▶ [About this exercise]: Every line below that holds the string "size" should be copied out.

▶ [Dataset excerpts]:
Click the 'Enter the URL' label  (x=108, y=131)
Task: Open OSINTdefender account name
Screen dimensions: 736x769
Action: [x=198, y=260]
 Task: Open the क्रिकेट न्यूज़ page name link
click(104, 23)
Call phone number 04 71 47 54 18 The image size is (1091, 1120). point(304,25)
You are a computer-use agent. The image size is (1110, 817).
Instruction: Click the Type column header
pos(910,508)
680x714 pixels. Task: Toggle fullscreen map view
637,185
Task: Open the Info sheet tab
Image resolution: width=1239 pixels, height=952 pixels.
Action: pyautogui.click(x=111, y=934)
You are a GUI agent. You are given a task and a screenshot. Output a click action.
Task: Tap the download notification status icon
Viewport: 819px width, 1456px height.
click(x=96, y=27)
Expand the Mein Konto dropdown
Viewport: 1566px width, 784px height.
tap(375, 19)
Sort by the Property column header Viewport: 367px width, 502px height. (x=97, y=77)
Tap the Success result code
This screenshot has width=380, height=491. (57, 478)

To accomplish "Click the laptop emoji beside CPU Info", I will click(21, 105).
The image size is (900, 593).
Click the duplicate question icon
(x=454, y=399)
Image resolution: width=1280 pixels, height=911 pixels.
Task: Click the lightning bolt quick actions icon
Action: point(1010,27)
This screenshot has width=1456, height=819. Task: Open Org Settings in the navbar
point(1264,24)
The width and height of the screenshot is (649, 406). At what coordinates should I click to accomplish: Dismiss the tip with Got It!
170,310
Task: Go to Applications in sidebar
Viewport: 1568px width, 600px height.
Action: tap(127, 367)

▶ [Solution to this problem]:
Call phone number 04 71 47 54 18 The image size is (1091, 1120). point(304,25)
You are a computer-use agent. The image size is (1110, 817).
The image size is (900, 593).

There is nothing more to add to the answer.